Directive → List every line of the data below that contains the word "Instruction".

Begin Source records

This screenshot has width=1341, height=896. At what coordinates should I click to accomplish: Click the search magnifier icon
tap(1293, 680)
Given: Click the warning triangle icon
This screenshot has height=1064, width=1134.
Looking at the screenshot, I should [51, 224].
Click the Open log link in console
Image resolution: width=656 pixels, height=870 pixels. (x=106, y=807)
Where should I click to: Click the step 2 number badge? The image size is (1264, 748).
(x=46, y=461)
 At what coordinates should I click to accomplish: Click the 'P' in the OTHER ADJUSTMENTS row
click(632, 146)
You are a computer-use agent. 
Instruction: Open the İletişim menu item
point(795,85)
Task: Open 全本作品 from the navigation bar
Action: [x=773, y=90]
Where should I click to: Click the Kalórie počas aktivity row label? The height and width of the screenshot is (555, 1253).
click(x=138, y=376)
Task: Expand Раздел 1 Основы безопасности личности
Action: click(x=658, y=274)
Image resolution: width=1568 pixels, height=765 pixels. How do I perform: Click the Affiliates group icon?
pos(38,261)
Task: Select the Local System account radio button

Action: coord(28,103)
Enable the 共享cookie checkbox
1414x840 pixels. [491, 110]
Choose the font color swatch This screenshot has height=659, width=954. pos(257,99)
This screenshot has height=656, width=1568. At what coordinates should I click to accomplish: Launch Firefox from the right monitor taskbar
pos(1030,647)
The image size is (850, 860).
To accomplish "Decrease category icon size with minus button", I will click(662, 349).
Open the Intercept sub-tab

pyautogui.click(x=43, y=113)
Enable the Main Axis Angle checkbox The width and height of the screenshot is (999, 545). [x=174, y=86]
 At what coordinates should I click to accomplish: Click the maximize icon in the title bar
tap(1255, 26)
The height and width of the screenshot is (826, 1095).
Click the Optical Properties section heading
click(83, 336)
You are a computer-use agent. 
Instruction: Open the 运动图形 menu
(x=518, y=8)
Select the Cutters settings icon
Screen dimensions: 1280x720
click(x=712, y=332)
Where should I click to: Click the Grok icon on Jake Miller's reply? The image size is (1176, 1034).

End Source records

Answer below →
Instruction: Open the İletişim menu item
Instruction: Open the 运动图形 menu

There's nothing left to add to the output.